JP 2005-41817 A Japanese Patent Application No. 2009-65118

Samaha HS, Kelloff GJ, Steele V, Rao CV, Reddy BS., Cancer Res., 57, 1301-5 (1997) Huang MT, Lou YR, Ma W, Newmark HL, Reuhl KR, Conney AH., Cancer Res., 54, 5841-7 (1994) Sreejayan, Rao MN., J Pharm Pharmacol., 46, 1013-6 (1994) Srimal RC, Dhawan BN., J Pharm Pharmacol., 25, 447-52 (1973) Rao DS, Sekhara NC, Satyanarayana MN, Srinivasan M., J Nutr., 100, 1307-16 (1970) Babu PS, Srinivasan K,., Mol Cell Biochem., 166, 169-75 (1997) Yano S, Terai M, Shimizu KL, Futagami Y, Horie S., Natural Medicines, 54, 325-9 (2000) Maher P, Akaishi T, Schubert D, Abe K., Neurobiol Aging., Jul 16. [Equb ahead of print] (2008) Morimoto T, Sunagawa Y, KawamuraT, Takaya T, Wada H, Nagasawa A, Komeda M, Fujita M, Shimatsu A, Kita T, Hasegawa K. J Clin Invest., 118, 868-878 (2008) Liu YH, Yang XP, Sharov VG, Nass O, Sabbah HN, Peterson E, Carretero OA. J Clin Invest., 99, 1926-1935 (1997)

  In order to further enhance the effect of curcuminoids having an effect on heart disease, it is an object to increase the effect of preventing or treating heart disease by using a composition or preparation containing a turmeric pigment composition having curcuminoids.

  In order to solve the above-mentioned problems, the inventors have conducted intensive research, and as a result, contain a turmeric pigment composition containing gadhi gum and turmeric pigment. It led to invention of this.
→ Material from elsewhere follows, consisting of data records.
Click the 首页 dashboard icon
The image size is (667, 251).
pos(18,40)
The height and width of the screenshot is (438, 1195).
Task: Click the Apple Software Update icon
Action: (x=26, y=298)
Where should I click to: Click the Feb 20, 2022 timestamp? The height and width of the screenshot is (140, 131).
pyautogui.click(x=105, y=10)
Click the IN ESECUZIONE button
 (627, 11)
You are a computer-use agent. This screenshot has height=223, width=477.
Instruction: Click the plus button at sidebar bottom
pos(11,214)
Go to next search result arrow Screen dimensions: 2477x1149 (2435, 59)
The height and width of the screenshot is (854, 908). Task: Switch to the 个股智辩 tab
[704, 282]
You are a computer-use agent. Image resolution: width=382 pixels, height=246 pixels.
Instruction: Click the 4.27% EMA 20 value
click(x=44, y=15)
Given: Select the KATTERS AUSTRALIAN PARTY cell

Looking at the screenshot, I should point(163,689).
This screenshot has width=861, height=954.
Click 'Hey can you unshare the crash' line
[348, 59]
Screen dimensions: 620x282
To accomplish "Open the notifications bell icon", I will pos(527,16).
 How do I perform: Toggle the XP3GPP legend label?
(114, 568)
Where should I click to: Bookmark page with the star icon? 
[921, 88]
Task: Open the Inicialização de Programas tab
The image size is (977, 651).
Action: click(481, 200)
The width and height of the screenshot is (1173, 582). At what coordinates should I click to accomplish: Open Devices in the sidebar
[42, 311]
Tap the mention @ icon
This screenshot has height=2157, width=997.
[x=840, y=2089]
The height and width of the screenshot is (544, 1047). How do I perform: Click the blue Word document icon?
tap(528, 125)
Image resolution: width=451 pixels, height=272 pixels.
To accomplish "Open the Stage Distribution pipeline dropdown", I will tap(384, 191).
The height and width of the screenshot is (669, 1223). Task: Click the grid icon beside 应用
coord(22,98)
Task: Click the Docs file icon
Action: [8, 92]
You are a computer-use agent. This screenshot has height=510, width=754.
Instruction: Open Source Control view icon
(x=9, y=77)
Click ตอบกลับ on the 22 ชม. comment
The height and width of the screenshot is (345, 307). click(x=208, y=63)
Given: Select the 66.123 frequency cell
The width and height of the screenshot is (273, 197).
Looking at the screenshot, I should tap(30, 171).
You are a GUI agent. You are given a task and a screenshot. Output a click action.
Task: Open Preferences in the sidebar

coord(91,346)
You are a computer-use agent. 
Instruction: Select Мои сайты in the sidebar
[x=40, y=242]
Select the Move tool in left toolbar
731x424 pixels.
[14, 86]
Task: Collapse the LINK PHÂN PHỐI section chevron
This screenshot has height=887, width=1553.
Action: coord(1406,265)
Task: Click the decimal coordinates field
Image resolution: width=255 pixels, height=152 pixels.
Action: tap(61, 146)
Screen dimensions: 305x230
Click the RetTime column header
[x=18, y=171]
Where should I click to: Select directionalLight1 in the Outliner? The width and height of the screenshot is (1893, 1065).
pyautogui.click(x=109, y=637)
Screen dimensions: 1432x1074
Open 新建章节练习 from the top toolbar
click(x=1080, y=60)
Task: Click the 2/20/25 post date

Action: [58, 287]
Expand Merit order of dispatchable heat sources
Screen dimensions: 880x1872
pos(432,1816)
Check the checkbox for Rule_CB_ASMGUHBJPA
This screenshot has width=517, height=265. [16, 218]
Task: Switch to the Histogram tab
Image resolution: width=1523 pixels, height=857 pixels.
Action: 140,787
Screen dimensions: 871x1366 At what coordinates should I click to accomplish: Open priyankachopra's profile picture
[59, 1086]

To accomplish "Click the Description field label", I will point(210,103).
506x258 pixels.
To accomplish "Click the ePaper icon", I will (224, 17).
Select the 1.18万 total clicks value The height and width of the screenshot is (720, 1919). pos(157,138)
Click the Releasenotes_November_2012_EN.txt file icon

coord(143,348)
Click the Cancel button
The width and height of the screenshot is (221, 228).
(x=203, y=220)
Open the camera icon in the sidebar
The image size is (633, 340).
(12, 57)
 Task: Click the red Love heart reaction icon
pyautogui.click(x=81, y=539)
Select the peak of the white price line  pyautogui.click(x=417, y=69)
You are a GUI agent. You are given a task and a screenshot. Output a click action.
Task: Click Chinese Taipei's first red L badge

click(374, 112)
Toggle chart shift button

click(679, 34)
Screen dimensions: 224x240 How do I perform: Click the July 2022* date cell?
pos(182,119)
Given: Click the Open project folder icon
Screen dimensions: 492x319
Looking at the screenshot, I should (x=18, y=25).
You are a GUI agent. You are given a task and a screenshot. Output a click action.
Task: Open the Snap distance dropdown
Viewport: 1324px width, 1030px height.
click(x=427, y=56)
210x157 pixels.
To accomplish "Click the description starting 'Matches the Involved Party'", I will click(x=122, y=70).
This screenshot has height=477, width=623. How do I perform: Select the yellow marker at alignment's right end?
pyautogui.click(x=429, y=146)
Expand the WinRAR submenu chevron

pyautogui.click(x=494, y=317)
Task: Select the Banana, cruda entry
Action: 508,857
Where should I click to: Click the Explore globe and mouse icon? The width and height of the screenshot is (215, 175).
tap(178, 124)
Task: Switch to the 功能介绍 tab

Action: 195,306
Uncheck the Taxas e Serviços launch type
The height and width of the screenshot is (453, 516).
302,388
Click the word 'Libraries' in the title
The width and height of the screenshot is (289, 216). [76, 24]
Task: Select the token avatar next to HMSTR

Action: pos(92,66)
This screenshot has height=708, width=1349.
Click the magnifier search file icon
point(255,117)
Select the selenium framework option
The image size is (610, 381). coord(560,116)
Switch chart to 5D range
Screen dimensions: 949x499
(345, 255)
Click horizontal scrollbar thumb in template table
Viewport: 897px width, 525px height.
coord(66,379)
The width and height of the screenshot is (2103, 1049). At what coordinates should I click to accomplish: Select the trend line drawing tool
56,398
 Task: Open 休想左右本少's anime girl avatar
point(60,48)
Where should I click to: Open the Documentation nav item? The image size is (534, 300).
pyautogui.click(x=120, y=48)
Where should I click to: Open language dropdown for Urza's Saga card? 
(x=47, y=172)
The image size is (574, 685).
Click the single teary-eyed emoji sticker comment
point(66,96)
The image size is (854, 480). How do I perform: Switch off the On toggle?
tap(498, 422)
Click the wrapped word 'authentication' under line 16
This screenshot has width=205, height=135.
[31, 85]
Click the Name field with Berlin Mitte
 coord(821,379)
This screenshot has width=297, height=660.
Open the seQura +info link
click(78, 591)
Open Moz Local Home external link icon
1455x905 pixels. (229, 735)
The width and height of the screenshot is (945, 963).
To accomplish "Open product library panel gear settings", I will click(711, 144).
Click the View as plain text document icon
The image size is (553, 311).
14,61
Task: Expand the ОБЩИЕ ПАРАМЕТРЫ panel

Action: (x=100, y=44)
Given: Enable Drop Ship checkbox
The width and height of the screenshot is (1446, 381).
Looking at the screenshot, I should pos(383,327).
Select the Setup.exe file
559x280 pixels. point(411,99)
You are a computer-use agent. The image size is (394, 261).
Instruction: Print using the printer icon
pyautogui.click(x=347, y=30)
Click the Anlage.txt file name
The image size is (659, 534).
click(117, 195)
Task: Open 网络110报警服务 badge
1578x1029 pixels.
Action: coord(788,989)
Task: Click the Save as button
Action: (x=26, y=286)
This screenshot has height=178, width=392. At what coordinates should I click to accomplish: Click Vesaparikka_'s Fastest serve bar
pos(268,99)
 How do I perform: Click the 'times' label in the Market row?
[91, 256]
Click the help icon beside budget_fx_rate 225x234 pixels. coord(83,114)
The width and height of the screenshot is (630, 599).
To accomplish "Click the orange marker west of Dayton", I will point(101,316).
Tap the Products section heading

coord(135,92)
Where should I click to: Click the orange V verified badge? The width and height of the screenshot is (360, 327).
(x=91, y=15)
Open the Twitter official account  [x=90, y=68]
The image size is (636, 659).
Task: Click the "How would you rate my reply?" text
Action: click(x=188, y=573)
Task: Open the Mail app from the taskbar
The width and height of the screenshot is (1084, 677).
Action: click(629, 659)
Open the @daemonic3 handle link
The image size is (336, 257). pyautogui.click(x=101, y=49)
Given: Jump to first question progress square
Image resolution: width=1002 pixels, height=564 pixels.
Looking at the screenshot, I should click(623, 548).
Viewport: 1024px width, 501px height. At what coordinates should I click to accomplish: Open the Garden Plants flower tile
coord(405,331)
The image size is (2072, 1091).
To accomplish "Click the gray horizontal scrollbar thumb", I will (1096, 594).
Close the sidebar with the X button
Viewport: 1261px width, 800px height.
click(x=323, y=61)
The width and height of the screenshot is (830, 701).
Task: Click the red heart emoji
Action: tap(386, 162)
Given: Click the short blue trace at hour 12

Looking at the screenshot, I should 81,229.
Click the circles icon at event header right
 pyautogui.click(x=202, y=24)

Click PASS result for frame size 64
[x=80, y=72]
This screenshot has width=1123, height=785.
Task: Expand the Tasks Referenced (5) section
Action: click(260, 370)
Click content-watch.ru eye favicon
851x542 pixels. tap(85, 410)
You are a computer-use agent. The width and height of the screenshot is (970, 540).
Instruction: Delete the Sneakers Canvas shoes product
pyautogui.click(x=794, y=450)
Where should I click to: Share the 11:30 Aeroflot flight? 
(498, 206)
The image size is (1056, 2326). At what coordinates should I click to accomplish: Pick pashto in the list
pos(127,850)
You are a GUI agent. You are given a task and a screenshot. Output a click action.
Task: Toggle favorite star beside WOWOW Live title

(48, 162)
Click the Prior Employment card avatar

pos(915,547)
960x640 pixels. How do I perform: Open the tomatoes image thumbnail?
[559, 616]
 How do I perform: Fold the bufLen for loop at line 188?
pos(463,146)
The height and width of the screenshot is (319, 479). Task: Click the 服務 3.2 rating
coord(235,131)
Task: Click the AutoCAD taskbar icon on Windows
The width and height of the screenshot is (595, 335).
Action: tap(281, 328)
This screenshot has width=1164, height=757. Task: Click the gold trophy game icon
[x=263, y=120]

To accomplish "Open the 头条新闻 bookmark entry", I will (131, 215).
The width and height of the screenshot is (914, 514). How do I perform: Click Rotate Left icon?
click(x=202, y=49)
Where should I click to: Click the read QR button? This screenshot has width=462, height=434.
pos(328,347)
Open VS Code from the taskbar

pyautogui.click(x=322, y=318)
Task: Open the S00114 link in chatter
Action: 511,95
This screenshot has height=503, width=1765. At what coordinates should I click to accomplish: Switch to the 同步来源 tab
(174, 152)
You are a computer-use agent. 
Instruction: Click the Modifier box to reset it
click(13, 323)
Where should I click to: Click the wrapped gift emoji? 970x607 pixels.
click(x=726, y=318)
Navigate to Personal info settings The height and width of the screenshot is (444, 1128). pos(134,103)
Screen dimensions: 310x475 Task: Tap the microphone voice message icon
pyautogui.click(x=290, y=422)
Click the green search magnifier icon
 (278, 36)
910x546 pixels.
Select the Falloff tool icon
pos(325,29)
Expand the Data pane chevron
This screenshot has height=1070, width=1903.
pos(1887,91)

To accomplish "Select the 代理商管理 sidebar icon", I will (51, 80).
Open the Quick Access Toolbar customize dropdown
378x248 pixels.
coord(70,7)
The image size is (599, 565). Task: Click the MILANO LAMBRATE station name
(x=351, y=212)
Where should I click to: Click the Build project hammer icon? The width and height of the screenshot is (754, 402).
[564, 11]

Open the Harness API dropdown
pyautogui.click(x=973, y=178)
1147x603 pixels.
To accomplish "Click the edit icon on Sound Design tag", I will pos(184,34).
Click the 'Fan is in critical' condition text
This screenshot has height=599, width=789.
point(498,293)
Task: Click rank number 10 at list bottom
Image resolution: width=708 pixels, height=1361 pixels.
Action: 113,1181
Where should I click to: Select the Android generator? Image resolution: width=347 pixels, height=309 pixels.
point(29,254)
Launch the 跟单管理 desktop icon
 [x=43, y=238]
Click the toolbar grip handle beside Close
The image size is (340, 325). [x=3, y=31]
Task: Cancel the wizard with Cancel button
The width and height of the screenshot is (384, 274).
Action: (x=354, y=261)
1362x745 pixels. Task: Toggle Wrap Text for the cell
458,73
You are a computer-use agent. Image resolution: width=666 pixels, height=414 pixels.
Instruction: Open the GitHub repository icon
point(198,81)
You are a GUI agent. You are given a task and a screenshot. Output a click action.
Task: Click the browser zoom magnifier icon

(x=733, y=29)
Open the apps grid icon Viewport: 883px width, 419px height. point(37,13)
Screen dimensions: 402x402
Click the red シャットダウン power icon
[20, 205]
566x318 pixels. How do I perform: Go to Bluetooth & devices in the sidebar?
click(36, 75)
  The present invention is as follows.

  Item 1. A composition or formulation of a therapeutic or therapeutic agent for heart disease, comprising a turmeric pigment composition containing gadhi gum and a turmeric pigment.

  Item 2. The composition or preparation according to Item 1, wherein the heart disease is heart failure.

  Item 3. The composition or preparation according to Item 2, wherein the heart failure is heart failure based on myocardial infarction.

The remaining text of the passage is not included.